::: SOURCE TEXT

Inside R, run the following:

install.packages("reticulate", repos = "http://archive.linux.duke.edu/cran/")
install.packages("tensorflow", repos = "http://archive.linux.duke.edu/cran/")
install.packages("keras", repos = "http://archive.linux.duke.edu/cran/")

Note that I specified a repo here. If you don’t specify a repo, you’ll get Microsoft’s CRAN repo for SQL Server 2019, which is way out of date. We need current versions of reticulate, tensorflow, and keras for this to work. I use Duke University’s archive because it’s close, and Case Western University’s when Duke gives me troubles, but you can also find your own favorite mirror.

What we’ve done so far is install Python support (reticulate), as well as the shells for TensorFlow and Keras. We need to hook them up next. If you read the R-Keras installation instructions, you’ll see that there is a way to configure from within R. I was able to get that working for 2016 and 2017, but 2019 gave me problems, so we’re trying a different route.

Step Three: a Pivot to Python

Open up an Anaconda prompt (though I don’t recall needing to do so as Administrator, probably because I already gave away the store in Step One) and run the following command:

conda update -n base -c defaults conda

What we’re doing here is updating the conda package itself on our base environment using the default channel. It may not be strictly necessary, but usually conda will be a little out of date when you install Anaconda on Windows, so it’s worth getting the latest version.

::::::
::: MATERIAL

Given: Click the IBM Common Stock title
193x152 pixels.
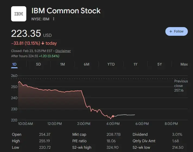Looking at the screenshot, I should pos(66,11).

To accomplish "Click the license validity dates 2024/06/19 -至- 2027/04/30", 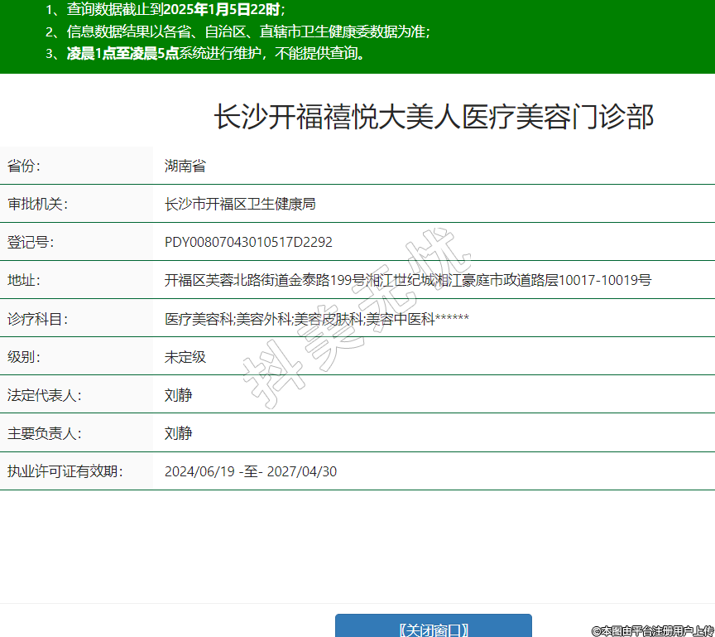I will pyautogui.click(x=251, y=471).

::::::

● **GOAL A**
List every R package that the install.packages commands in the TensorFlow setup text install.
● **GOAL B**
Please retype the TensorFlow setup text from "What we’re doing" to "the latest version." with no changes.

● **OUTPUT A**
reticulate, tensorflow, keras

● **OUTPUT B**
What we’re doing here is updating the conda package itself on our base environment using the default channel. It may not be strictly necessary, but usually conda will be a little out of date when you install Anaconda on Windows, so it’s worth getting the latest version.